• _EXTRACT TO READ_:
Standing in front of a packed room at the Missouri Botanical Garden, the Garden’s new president and director, Lúcia Lohmann, introduced her audience to the tallest tree in the Amazon rainforest.

Dinizia excelsa towers over the treeline at nearly 90 meters (300 feet) tall. Yet, despite its stature, this behemoth went undiscovered until 2019, when it appeared in satellite images as part of a 3D mapping project. It took three years and multiple failed expeditions for scientists to finally reach the tree by foot and study it directly.

“If a tree that is 300 feet tall was only discovered a couple of years ago,” Lohmann said, “imagine how much biodiversity is still there to be discovered in the Amazon.”

More than 250 people attended Lohmann’s address as part of Tropical Forest February, an event series presented by the Living Earth Collaborative as part of the WashU Center for the Environment's Environmental Research and Creativity Week 2025. The talk served as a public debut for Lohmann, who earlier in the year assumed her post as the Garden’s eighth president and director – making her the first woman to hold that position. Her hire includes a dual appointment in WashU’s Department of Biology as the George Engelmann Professor of Botany.

“She is a world-class leader in plant science and conservation,” said Feng Sheng Hu, the Richard G. Engelsmann Dean of Arts & Sciences, during his introduction of Lohmann. “Her return to St. Louis is not only a major milestone for the Garden, but also a tremendous win for WashU.”

Lohmann’s keynote on the flora and fauna of the Amazon was an opportunity for her to demonstrate her impressive expertise on the planet’s most biodiverse hotspot. But it’s the sizable knowledge gaps about the Amazon that continue to make it a magnet for scientific research.

“In one hectare of Amazon rainforest, we have more species than we have in the entirety of Europe,” Lohmann said. “So, needless to say, there’s lots of really interesting biodiversity, and we estimate that only 10% of it has been described.”

Lohmann’s drive to catalogue even more of those species first brought her to St. Louis and the Missouri Botanical Garden in 1993, back when she was still an undergraduate at the University of São Paulo, Brazil.

• _STORED DATA_:
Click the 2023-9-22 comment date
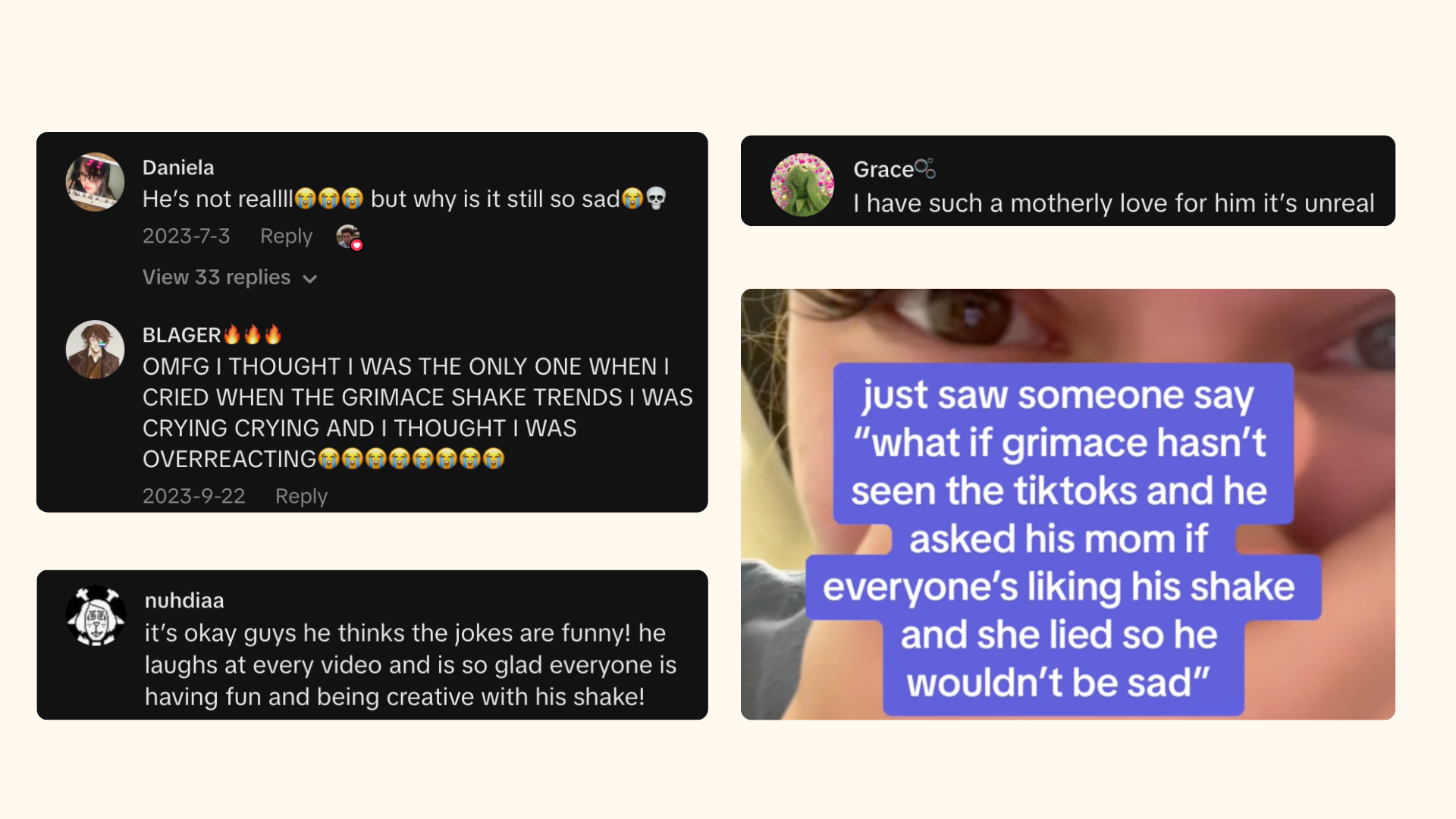This screenshot has width=1456, height=819. pyautogui.click(x=193, y=497)
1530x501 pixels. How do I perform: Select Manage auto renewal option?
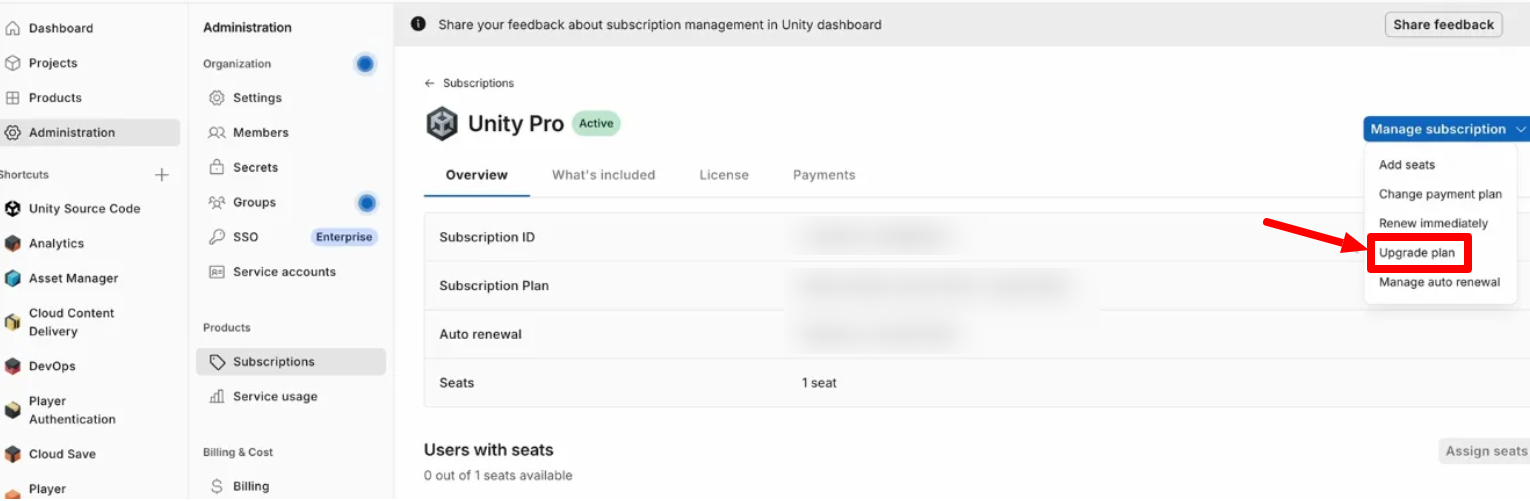1439,282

• _TASK SET_:
- A) Switch "packed room" to "crowded room" in the passage on Lúcia Lohmann's talk, and write out again the part that opens with "Standing in front" and closes with "the Amazon rainforest.".
- B) Using the passage on Lúcia Lohmann's talk, say whether each statement below agrees with it. Answer yes or no and quote the deciding words. (i) Dinizia excelsa went undiscovered until 2019. (ii) Lohmann is the Garden's seventh president and director. (iii) Lohmann first came to St. Louis and the Missouri Botanical Garden as a graduate student.
- C) Extend the passage on Lúcia Lohmann's talk, picking up after its final sentence.

• _EXERCISE ANSWERS_:
- A)
Standing in front of a crowded room at the Missouri Botanical Garden, the Garden’s new president and director, Lúcia Lohmann, introduced her audience to the tallest tree in the Amazon rainforest.

- B)
(i) Yes: "this behemoth went undiscovered until 2019, when it appeared in satellite images as part of a 3D mapping project."
(ii) No: "assumed her post as the Garden’s eighth president and director."
(iii) No: "back when she was still an undergraduate at the University of São Paulo, Brazil."

- C)
“I was working on a field guide of the Ducke Reserve, which was the first field guide of plants in central Amazonia,” Lohmann recounted to the audience. “We didn’t have a well-curated collection in Brazil, so I came to the Garden to identify those materials. When I started working on the guide, they told me, ‘It’s going to be easy. There’s 15 species. We’ve been collecting in this place for 30 years now. We know them all.’ When I finished the guide, it had 150 species. So, just another reminder of how little we still know.”

With a full house of attendees representing dozens of different organizations, the event served as another major step for the Living Earth Collaborative, a productive partnership between WashU, the Garden, and the Saint Louis Zoo.

“One organization can only do so much to impact the world,” said Dwight Scott, the Dana Brown President & CEO of the Saint Louis Zoo, in his opening remarks. “But together, through partnership and collaboration, we can achieve our potential. That is why I believe in the Living Earth Collaborative.”

The Tropical Forest February series included a morning event where guests could learn about the unique plants found in the Missouri Botanical Garden’s Climatron from Mónica Carlsen, an assistant scientist and education coordinator at the Garden, followed by self-guided tours of St. Louis’s only tropical forest. Staff from the Garden and the Saint Louis Zoo were on hand to provide visitors with information about tropical plants and animals.

Lohmann’s evening talk included several display tables featuring staff and researchers from the Garden, Zoo, and WashU. Projects included WashU research on apes in the Congo, Zoo information on responsibly sourced palm oil, and ongoing research efforts in Madagascar by all three partner organizations.

In addition to public-facing events like Tropical Forest February, the Living Earth Collaborative funds research projects that explore biodiversity in St. Louis and around the world. Its network of biodiversity fellows includes nearly 200 scholars and conservation practitioners at more than a dozen St. Louis institutions.